::: Material for this task :::

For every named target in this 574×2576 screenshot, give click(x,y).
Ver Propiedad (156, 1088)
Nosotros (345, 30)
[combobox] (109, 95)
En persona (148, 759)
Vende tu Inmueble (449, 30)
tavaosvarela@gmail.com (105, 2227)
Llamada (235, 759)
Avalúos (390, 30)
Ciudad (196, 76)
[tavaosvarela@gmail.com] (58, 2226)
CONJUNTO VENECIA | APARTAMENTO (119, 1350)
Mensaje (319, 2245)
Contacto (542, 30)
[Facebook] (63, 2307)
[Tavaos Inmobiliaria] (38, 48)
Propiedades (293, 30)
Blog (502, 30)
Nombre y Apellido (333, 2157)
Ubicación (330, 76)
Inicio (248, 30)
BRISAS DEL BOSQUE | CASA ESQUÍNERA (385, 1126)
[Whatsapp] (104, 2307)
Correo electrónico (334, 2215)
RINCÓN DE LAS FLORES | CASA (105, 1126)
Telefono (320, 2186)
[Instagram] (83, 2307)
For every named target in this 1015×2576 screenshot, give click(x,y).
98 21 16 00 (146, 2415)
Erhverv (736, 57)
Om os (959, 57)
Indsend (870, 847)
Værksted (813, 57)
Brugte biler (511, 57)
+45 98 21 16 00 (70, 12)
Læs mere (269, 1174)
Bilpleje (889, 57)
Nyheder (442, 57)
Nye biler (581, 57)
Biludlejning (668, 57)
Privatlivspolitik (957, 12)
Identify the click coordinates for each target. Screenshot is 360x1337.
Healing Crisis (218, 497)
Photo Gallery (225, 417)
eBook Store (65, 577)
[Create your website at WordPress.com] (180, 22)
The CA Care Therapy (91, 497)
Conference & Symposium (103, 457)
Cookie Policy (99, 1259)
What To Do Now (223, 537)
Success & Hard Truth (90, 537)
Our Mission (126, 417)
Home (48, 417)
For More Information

:::

= Aim of the exercise =
The expected result is every line above containing the string "gmail".

= The answer =
tavaosvarela@gmail.com (105, 2227)
[tavaosvarela@gmail.com] (58, 2226)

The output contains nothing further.